[Collected data entries]
-------------------------
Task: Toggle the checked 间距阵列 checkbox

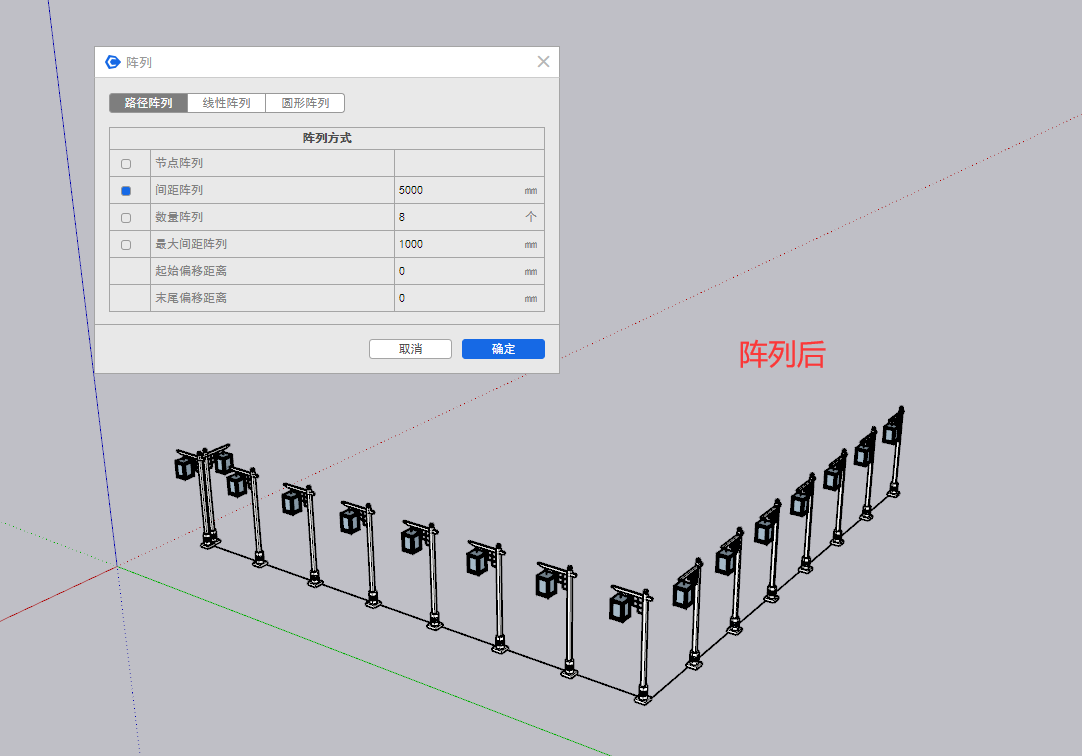Action: (x=126, y=191)
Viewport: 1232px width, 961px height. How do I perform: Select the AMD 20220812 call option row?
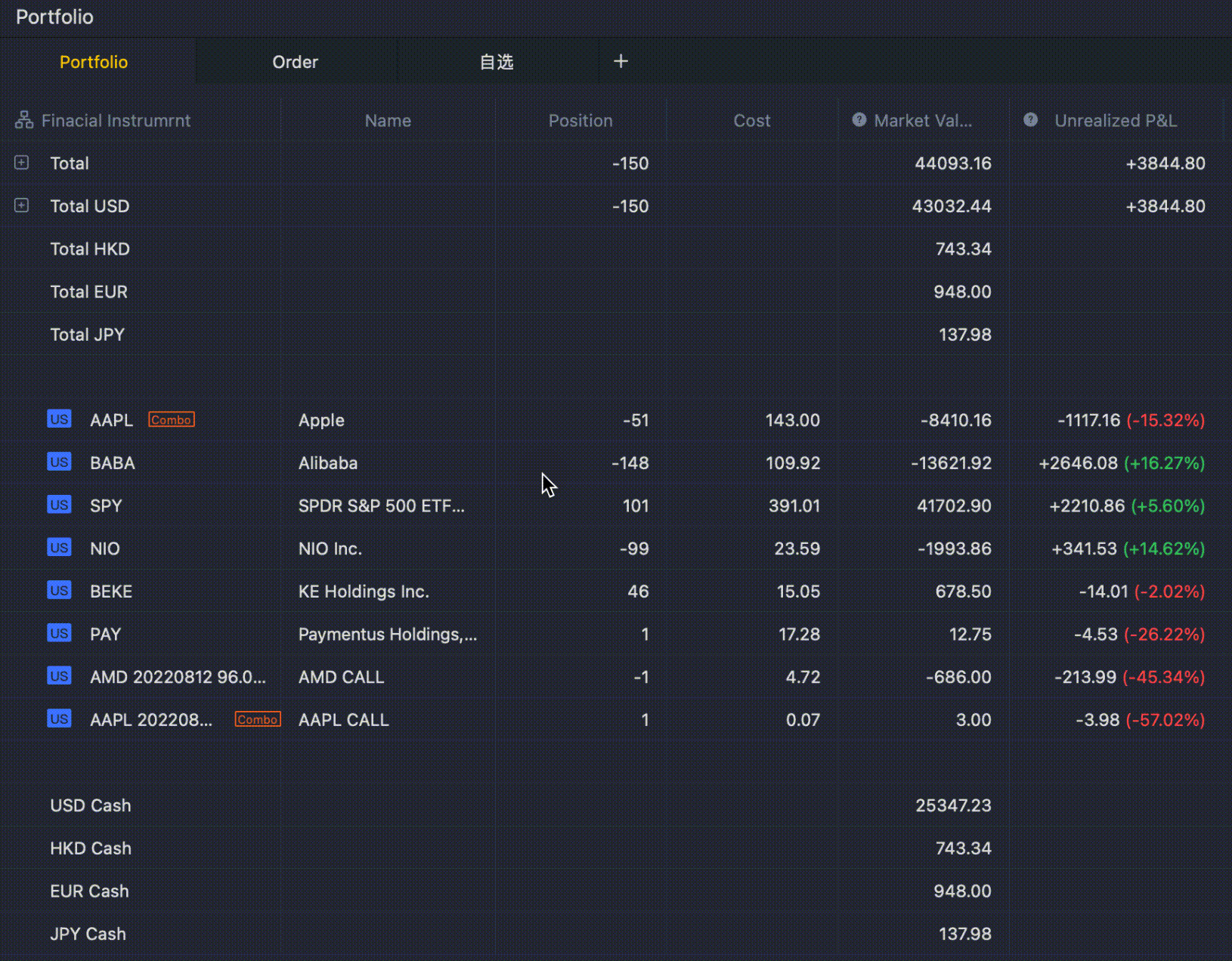click(x=178, y=677)
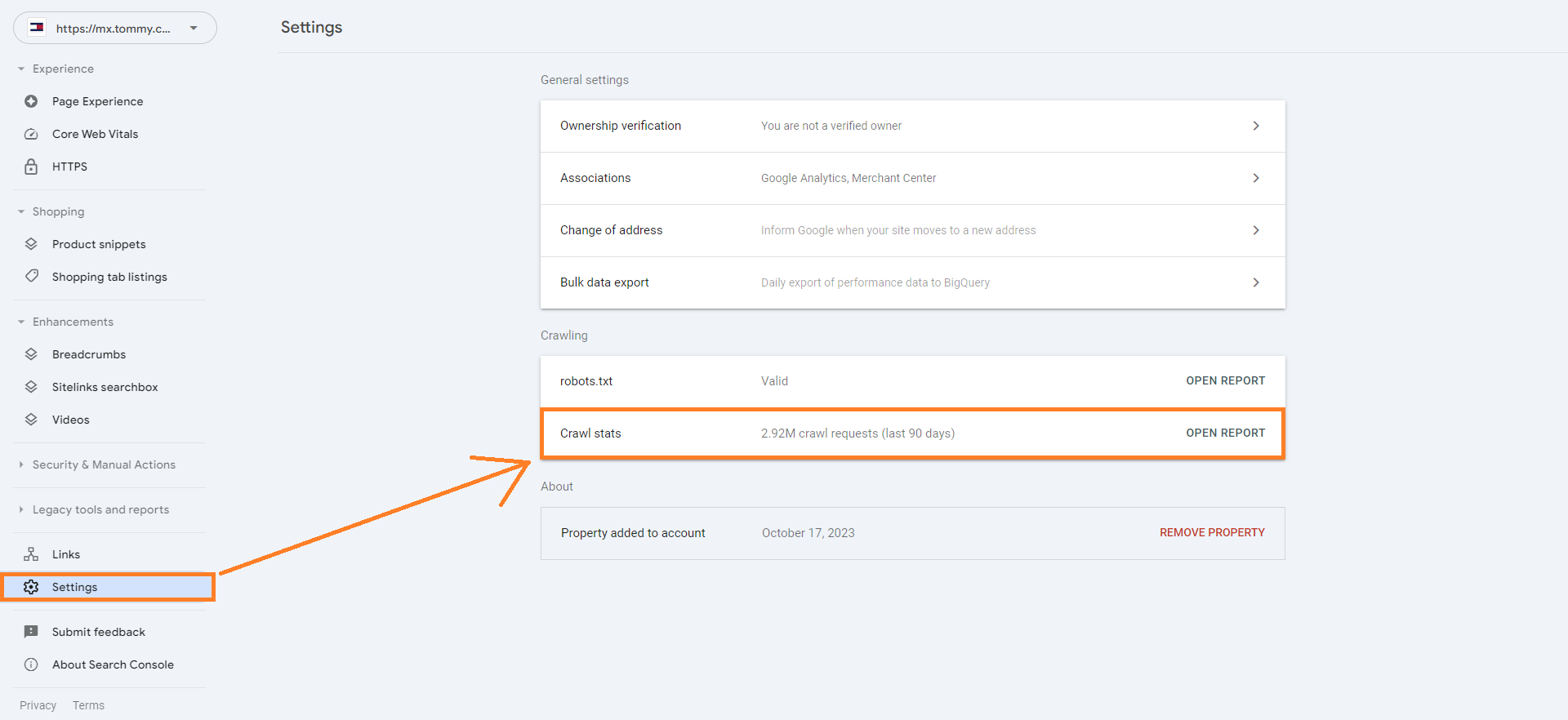Open Core Web Vitals gauge icon
Screen dimensions: 1568x720
coord(31,134)
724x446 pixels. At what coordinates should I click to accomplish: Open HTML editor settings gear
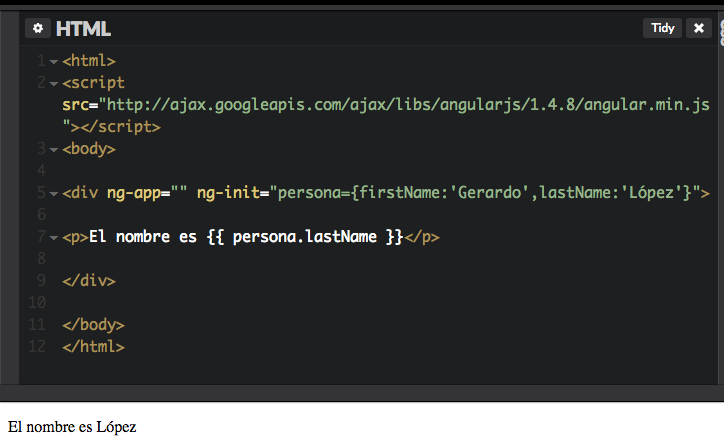tap(38, 29)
-------------------------
__Problem to solve__. Omit the pictures. Write out exactly the lines from the one containing "724x446 pixels. At" through the last line of the entries, both of them included.

__Task answer__.
724x446 pixels. At what coordinates should I click to accomplish: Open HTML editor settings gear
tap(38, 29)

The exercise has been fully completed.